Le microscope au service de diagnostics biologiques et industriels

Par 24 octobre 2014
3Scan

Le séquençage d’ADN low-cost a crée un boom autour de la bioinformatique qui veut accélérer la façon dont les diagnostics médicaux peuvent s’effectuer. La solution de 3Scan est d’automatiser le microscope.

Pour faire sortir la biologie d’une science trop qualitative à leurs yeux, les fondateurs de 3Scan ont développé une technologie permettant aux biologistes de fonder leurs expertises non plus sur des échantillons statistiques mais sur des modèles 3D. Le microscope de 3Scan permet en effet de capturer des milliers d’images en quelques heures quand les biologistes modélisent encore les tissus organiques à la main. De tels scanners existent dans le domaine de la radiologie – et 3Scan espère donner un outil aussi puissant au niveau cellulaire.

Les conséquences sont plus importantes qu’une simple économie de temps. La modélisation 3D accélérée d’un organe par microscope change d’abord la façon dont un biologiste travaille. C’est le cas du séquençage d’ADN low-cost qui a rendu possible la personnalisation des diagnostics et des traitements. La bioinformatique se révèle être un vecteur fondamental dans le changement de paradigme que sont en train de connaître les sciences du vivant. En effet, la possibilité de travailler sur des modèles virtuels a permis à la biologie de sortir d’impératifs ralentissant leurs découvertes, comme le temps de gestation et de dégénération des cellules.

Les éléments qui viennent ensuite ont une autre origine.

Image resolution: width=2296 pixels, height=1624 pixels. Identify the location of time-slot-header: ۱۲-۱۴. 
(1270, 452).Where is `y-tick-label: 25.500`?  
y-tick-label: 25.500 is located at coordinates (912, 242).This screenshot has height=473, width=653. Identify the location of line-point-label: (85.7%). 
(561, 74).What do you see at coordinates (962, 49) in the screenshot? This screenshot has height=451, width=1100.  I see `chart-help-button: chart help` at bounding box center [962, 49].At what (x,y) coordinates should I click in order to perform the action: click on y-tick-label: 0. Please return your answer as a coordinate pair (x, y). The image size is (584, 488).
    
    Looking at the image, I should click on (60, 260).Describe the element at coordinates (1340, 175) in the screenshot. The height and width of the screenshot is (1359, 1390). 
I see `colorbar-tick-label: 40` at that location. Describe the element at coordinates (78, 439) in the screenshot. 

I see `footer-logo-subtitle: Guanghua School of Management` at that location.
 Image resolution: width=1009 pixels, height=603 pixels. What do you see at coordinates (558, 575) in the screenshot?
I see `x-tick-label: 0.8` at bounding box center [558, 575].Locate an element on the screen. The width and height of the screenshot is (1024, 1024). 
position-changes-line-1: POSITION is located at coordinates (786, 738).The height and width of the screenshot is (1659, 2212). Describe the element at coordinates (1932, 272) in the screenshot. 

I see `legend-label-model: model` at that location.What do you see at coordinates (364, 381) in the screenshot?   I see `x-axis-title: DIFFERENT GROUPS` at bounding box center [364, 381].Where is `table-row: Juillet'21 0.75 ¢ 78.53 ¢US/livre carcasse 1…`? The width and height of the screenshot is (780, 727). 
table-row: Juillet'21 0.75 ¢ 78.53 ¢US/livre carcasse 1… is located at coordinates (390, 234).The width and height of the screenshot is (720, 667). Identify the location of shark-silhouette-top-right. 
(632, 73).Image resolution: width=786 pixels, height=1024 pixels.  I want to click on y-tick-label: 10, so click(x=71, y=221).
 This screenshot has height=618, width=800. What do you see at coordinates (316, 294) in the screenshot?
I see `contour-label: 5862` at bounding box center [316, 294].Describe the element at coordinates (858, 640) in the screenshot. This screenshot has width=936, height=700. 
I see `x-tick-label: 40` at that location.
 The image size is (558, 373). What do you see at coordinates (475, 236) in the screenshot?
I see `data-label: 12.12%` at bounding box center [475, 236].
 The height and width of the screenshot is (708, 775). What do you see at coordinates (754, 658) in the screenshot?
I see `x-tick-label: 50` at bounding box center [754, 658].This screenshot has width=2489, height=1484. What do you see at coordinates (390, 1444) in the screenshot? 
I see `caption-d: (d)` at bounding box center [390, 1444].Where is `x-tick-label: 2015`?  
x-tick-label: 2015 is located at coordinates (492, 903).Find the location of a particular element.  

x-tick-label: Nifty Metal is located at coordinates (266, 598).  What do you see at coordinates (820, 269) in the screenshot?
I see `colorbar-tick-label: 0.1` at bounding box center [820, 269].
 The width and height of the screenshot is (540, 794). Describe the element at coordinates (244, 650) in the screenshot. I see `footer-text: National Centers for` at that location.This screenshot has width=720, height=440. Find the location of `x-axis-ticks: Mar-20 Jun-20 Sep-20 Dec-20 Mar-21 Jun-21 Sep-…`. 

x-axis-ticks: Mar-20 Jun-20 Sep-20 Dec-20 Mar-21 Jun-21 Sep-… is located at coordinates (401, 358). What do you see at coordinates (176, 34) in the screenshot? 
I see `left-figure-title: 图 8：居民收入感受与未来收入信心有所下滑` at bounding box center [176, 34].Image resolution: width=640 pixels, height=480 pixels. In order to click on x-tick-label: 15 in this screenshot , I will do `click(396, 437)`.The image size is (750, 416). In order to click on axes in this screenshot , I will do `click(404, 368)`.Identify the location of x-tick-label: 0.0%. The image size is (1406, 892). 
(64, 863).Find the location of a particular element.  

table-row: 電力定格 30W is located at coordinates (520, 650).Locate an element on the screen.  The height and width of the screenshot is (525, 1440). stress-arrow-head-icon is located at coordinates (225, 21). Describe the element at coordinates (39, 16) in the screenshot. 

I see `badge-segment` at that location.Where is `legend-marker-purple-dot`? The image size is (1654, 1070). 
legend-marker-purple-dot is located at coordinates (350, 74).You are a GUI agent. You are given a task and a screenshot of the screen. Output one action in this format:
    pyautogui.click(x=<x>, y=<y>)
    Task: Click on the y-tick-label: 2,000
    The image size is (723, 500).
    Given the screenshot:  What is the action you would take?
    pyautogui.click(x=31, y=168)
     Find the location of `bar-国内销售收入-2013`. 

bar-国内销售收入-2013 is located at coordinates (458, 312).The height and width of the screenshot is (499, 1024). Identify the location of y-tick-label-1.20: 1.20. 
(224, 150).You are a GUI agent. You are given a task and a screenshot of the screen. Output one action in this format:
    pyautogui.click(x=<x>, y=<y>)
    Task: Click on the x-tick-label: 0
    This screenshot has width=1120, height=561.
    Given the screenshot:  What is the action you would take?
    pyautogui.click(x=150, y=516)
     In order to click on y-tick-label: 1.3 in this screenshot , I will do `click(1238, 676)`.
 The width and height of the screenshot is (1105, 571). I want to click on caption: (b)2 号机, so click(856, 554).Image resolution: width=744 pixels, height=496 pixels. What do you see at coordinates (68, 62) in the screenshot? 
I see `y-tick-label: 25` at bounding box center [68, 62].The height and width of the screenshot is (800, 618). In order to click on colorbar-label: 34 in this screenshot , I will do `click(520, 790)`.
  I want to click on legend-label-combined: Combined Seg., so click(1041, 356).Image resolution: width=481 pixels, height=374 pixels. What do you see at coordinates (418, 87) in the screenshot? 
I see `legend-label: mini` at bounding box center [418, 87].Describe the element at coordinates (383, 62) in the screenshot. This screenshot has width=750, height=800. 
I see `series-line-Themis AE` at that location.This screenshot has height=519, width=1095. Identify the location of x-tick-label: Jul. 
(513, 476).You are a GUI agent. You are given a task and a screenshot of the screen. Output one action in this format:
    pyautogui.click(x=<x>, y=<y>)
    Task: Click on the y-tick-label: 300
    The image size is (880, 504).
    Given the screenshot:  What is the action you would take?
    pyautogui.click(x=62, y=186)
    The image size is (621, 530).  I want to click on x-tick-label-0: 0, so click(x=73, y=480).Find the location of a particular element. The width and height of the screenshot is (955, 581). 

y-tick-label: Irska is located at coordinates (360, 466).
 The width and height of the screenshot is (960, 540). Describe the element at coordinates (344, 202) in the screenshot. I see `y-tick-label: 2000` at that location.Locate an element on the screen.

Faire de la biologie une science d’ingénieurs

L’étude au microscope, en terme d’engagement du biologiste, n’a pas changé depuis la fin du XIXème siècle. Toute la chaîne de valeur a néanmoins changé de nature, depuis le séquençage d’ADN jusqu’à la compréhension du système immunitaire général. 3Scan veut automatiser la procédure d’étude microscopique et faire rentrer la biologie dans l’ère de l’automation en supprimant l’intervention humaine du processus d’enregistrement de données.

La startup propose donc de modéliser les tissus d’organes en 3D à l’aide de leur microscope. Celui-ci repose sur une technologie brevetée du nom de KESM (pour Knife Edge Scanning Microscope) qui permet de scanner couche par couche un organe. Le tissu prélevé est découpé en fines tranches et chacune d’elles est scannée. Le scanner peut en effet enregistrer une image à partir d’une tranche d’un micron d’épaisseur, rendant superflu l’analyse par échantillons puisque le modèle reconstitué est suffisamment réaliste. 3Scan accélère donc le temps de modélisation d’un organe – et donc du diagnostic – par rapport aux techniques précédentes.

Concernant les diagnostics, 3Scan utilise l’analyse quantitative couplée à la coloration de tissus pour mettre en évidence le développement de tissus cancéreux ou les dommages de tissus neuronaux. Pouvoir conserver des modèles 3D de tissus organiques permet enfin de faire état de l’avancement d’une maladie dégénérative.

Le diagnostic, de l’organique au carbone

Todd Hufman, le PDG de 3Scan, voudrait renouveler la façon dont les biologistes travaillent pour les transformer en de réels ingénieurs. Tout d’abord, 3Scan permet d’automatiser un processus qui est encore ralenti par l’intervention humaine. L’augmentation de la quantité de tranches analysables dans un laps de temps court change la nature de travail d’un biologiste. Les décisions et diagnostics peuvent ainsi se fonder, non plus sur des interprétations qualitatives, mais sur des statistiques de grandes ampleurs.

La bioinformatique donne une dimension supplémentaire au phénomène des Big Data. En effet, la méthodologie même des sciences est bouleversée par la façon dont la programmation peut enrichir la compréhension d’un phénomène grâce à un rendu pertinent des données. Par exemple, la modélisation rapide d’un cerveau participe aussi des recherches menées par des chercheurs venant de l’intelligence artificielle ou de la neurobiologie pour mieux comprendre son fonctionnement.

Dans cette perspective transdisciplinaire, 3Scan promet par exemple d’étendre son domaine d’expertise à l’étude de matériaux basés sur le carbone. En effet, le contrôle-qualité d’une pièce de matériau peut être perfectionné par une meilleure connaissance des tissus. Les imperfections contenues dans une pièce manufacturées peuvent être découvertes pour un moindre coût.